YOUR TASK: In the material below, quote the part that opens with the line containing "You are a GUI" and closes with the line containing "pos(170,130)", both of those lines included. Omit the pictures.

INPUT RECORDS:

- - - -

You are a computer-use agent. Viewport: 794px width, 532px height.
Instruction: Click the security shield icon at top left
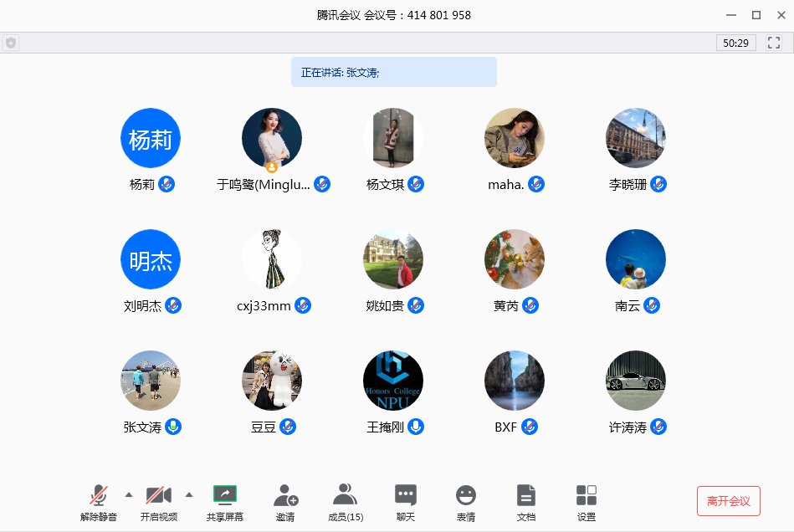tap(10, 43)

- - - -

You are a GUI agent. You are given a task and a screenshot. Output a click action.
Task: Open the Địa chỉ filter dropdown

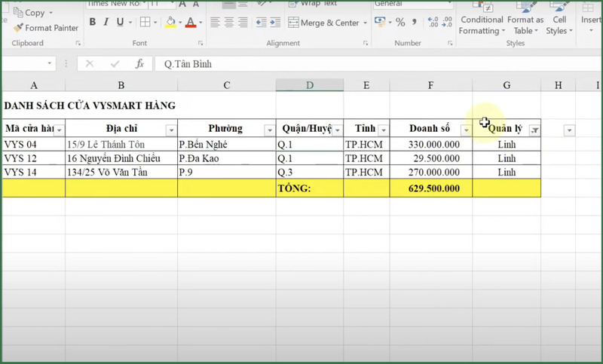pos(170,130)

- - - -

RESPONSE TO THIS EXERCISE:
You are a GUI agent. You are given a task and a screenshot. Output a click action.
Task: Open the Địa chỉ filter dropdown

pos(170,130)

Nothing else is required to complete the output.